Mısırlı’nın konuşmasının ardından Soyer, “Bizi ilgilendiren kısmı şu, sonuç itibariyle İzBB çatısı altında şeffaf her türlü iddiayı tartışan konumda olmalıyız. Sadece kişisel haklara saldırıda frene basıp hukuki çatıya taşımalıyız” ifadelerini kullandı ve oturuma son verdi.
Oturumda; Narlıdere Belediyesi, Torbalı Belediyesi, Bergama Belediyesi, Aliağa Belediyesi, Dikili Belediyesi, Seferihisar Belediyesi ve Selçuk Belediyesi’nin 2024 yılı bütçeleri gündeme geldi. 7 ilçenin de bütçesi oy birliği ile kabul edildi.

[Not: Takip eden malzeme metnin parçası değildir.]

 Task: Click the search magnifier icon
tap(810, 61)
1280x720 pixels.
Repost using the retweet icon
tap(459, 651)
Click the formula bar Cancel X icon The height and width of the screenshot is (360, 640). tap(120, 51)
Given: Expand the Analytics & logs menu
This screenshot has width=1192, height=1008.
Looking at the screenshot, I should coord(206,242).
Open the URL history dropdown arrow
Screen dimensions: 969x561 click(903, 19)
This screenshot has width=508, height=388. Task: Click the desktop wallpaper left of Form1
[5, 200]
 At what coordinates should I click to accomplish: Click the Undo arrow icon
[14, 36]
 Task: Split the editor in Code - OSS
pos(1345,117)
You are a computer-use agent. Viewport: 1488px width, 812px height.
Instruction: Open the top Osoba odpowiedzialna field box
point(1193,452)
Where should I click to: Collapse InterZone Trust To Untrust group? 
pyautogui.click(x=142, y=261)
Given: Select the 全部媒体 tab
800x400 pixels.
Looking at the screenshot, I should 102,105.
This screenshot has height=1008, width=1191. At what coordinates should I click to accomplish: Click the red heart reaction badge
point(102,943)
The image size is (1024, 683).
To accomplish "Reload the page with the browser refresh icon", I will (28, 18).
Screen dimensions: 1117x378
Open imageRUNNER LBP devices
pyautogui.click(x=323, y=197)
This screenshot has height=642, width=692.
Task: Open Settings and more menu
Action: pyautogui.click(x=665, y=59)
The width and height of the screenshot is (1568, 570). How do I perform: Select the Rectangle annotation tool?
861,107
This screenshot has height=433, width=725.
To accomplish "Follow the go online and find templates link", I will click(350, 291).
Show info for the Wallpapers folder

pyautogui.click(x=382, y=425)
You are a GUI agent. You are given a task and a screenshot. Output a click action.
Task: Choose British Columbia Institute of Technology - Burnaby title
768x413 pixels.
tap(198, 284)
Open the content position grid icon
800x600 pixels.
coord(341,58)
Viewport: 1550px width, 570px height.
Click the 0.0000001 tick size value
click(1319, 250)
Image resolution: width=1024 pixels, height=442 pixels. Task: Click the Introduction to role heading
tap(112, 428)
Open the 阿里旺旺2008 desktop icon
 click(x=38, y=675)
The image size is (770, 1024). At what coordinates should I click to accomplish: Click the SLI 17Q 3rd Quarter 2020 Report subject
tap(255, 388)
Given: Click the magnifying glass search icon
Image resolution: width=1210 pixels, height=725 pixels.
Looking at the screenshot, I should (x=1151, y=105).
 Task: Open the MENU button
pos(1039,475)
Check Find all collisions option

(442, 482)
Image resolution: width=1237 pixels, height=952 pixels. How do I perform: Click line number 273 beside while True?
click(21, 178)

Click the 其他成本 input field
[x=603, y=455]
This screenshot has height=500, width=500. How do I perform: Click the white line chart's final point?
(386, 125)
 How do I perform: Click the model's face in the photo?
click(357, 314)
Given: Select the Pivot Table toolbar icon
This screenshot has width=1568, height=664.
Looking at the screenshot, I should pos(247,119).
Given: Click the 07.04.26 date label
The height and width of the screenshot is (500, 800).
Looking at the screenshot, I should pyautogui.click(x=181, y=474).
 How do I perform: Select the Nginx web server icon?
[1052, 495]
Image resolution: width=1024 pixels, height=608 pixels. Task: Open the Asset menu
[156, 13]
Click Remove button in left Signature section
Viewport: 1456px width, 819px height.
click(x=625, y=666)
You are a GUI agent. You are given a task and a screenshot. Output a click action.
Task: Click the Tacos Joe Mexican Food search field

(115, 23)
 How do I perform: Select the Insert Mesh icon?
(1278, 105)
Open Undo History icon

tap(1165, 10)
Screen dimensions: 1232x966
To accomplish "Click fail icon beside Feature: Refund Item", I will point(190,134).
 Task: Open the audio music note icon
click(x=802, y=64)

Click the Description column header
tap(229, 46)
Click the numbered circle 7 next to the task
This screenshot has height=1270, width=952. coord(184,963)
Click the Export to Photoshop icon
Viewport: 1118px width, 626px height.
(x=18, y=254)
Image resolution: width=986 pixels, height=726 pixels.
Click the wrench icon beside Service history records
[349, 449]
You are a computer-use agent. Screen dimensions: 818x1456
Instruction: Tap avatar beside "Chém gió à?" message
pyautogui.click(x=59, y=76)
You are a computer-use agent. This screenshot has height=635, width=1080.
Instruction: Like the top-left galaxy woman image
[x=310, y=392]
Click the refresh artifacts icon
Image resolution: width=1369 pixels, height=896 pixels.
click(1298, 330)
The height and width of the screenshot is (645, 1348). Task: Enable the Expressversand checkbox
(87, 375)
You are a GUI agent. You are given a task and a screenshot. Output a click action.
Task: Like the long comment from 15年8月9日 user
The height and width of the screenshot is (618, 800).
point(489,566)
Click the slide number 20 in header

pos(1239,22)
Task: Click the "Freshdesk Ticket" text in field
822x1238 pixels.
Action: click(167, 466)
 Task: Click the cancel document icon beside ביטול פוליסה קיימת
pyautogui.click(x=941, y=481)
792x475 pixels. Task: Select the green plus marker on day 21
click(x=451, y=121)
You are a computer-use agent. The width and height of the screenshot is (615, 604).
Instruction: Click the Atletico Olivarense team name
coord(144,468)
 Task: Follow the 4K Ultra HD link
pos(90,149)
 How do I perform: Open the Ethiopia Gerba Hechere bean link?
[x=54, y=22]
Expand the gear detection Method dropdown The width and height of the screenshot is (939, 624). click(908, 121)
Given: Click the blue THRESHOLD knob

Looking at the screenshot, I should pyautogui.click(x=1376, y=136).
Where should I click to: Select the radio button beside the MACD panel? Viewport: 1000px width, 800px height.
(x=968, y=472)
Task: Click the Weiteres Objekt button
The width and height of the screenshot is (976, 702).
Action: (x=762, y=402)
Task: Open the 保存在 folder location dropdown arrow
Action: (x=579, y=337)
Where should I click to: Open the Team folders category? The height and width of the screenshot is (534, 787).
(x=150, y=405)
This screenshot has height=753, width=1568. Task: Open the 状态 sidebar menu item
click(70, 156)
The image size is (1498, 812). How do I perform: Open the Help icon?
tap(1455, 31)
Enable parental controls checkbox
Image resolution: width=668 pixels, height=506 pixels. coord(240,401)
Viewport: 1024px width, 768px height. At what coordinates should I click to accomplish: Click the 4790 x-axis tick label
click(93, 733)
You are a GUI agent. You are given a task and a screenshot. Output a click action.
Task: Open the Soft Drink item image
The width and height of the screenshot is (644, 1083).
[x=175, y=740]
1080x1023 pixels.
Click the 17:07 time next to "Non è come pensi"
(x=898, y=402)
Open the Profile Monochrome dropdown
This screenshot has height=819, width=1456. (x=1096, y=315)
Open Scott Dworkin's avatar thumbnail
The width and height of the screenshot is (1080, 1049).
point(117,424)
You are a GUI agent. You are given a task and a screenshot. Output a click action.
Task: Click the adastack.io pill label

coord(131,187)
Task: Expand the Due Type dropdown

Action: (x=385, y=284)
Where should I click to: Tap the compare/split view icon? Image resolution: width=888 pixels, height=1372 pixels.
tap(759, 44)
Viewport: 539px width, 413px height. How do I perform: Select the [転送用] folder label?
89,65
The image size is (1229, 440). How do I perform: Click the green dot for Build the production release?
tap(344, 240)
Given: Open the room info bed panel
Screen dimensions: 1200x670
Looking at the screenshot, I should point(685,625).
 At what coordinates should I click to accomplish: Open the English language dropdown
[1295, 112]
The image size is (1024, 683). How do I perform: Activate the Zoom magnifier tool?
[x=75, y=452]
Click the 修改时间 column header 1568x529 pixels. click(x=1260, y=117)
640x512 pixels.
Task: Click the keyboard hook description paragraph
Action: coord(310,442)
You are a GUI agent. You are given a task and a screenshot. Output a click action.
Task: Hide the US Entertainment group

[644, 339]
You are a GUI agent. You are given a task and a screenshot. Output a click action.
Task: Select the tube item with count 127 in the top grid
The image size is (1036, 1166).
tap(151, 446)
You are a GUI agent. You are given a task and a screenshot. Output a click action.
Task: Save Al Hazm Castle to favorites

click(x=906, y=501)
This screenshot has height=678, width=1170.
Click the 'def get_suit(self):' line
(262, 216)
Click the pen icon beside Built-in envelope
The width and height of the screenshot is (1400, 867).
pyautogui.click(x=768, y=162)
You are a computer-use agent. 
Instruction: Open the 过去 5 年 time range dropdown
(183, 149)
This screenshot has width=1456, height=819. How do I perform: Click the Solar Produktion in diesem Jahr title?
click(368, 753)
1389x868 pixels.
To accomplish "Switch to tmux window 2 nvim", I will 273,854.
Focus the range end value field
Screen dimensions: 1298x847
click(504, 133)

Diğer bir gündem ise Çiğli Belediyesi’nin ek bütçe talebi oldu. 40 milyonluk ek bütçe talebi oy birliği ile kabul edildi. İlgili gündem maddeleri şu şekilde:
Çiğli Belediye Meclisinin; Çiğli Belediyesinin 2023 Mali Yılı Gelir ve Gider Bütçesinin revize edilmesi zaruriyet hâline geldiğinden, önerge ekinde yer alan tablolarda belirtildiği şekilde 2023 Mali Yılına ait Gelir ve Gider Ek Bütçesinin uygulanmasına yönelik 06/10/2023 tarihli ve 05/69 sayılı Kararının oybirliği ile uygun bulunduğuna ilişkin Plan ve Bütçe Komisyonu Raporu.
Çiğli Belediye Meclisinin; önerge ekinde belirtilen listedeki düzenlenmiş haliyle Fonksiyonelin Birinci Düzeyi bazında birimler arası toplam 40.353.000,00-TL aktarma yapılmasına yönelik, 06/10/2023 tarihli ve 05/70 sayılı Kararının oybirliği ile uygun bulunduğuna ilişkin Plan ve Bütçe Komisyonu Raporu.